Hmmm, those are interesting nuances to what might seem a fairly general concept.
For me the bleeding edge, the step too far toward a dream, is believing I can put on a suit with a form of wings and fly the way I see myself in dreams. The bleeding edge is hearing the thunder and lightning of an approaching storm and deciding to continue to grab a metal stick to attempt to put a dimpled ball in a hole marked by a flag. That lightning might hit other people but certainly not me. Maybe de-nial ain’t just a river in Egypt, as wise-acre friends might say. The bleeding edge might be deciding we know what’s best for the world and, in order to fulfill that “best,” we decide forcing folks to follow our way with threat and violence is worth it for their ultimate best. The kind of world Jesus was living in during the Pax Romana, perhaps. We all want peace, but using tools like crucifixion to “force or enforce” that peace seems a bit oxy-moronic.
What about the cutting edge? Is the cutting edge a willingness to attempt those impossibilities defined by the general population, in order to make steps forward that otherwise we might never make? Wilbur and Orville Wright deciding they could get a machine with an engine and wings off the ground and working until they did? Abraham Lincoln not giving up on a political career after multiple defeats at multiple levels and yet ending up in the right place at the right time to move this country toward a lasting union, the essence of which fulfilled a living part of our preamble to the constitution: “We hold these truths to be self-evident that all persons (sic. men) are created equal, that they are endowed, by their creator, with certain unalienable rights. That among these are life, liberty, and the pursuit of happiness.” (Thanks Miss Sebelius, my Senior class Government teacher, for making us memorize the preamble. I can still recite it on command. Her pedagogy was a bit built on fear, but I guess it worked! Public school education right here!) Is the cutting edge a local church struggling mightily with what to do about a building in a downtown area that wouldn’t sell when it was supposed to, after the congregation moved to a newly built, greatly in debt space 10 minutes away? Then somehow in the struggle (God) deciding to live into the possibility of a Mission Center? The cutting edge doesn’t always lead to “successful” results, but perhaps the results aren’t always the greatest value.
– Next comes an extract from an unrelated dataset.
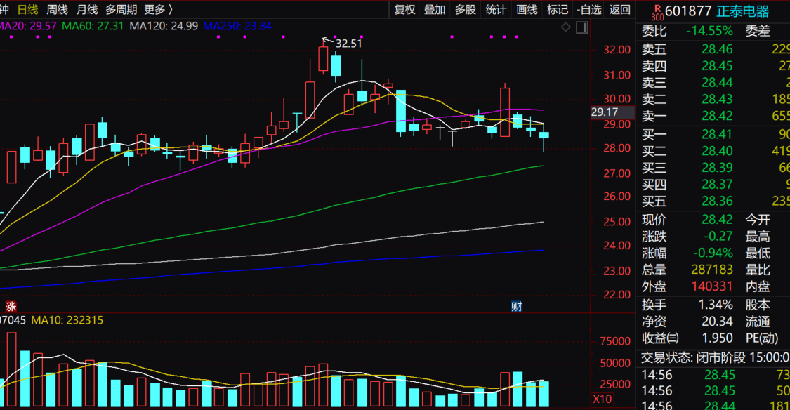Viewport: 790px width, 410px height.
Task: Click the 返回 back button
Action: pos(620,9)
What about simply living on the edge? Not cutting or bleeding, but just the “edge”. What does that mean for us in this day and time? Perhaps it means believing there is still a way forward in the midst of deep divisions. Perhaps it means remaining open and invitational to those whose perspectives and life choices are vastly different from ours. Perhaps it means trusting that God is in the midst of the most ugly and destructive situations we human beings create for ourselves and offering grace in the midst of all the places and consequences we find ourselves facing and through which we struggle to find meaning and purpose.
Honestly? I’m glad my dog Bud is way too big to fit through the spindles on the deck to perch on the outside to see the world from a fresh perspective. I’m glad Ringo’s bro Oscar has decided the world outside the house is just waaaay too big so “living on the edge” for him is perching safely on the window-sill and yelling at the birds that dare fly past. And then there’s Ringo – the cat who believes that sometimes a mostly dead snake is a great gift, that cat-er-wawls so loudly that above my concerns, I let him out to release his inner lion into the world, and who will most likely continue to perch precariously just outside the limits of my version of safety and in so doing, be who he is created to be.
Wherever and whatever our level of “edge” is, living into who we are created to be as individuals, as communities, maybe even as denominations, our trust in a creative power who wants good things for us is the power that draws us together and is that which will lead us forward.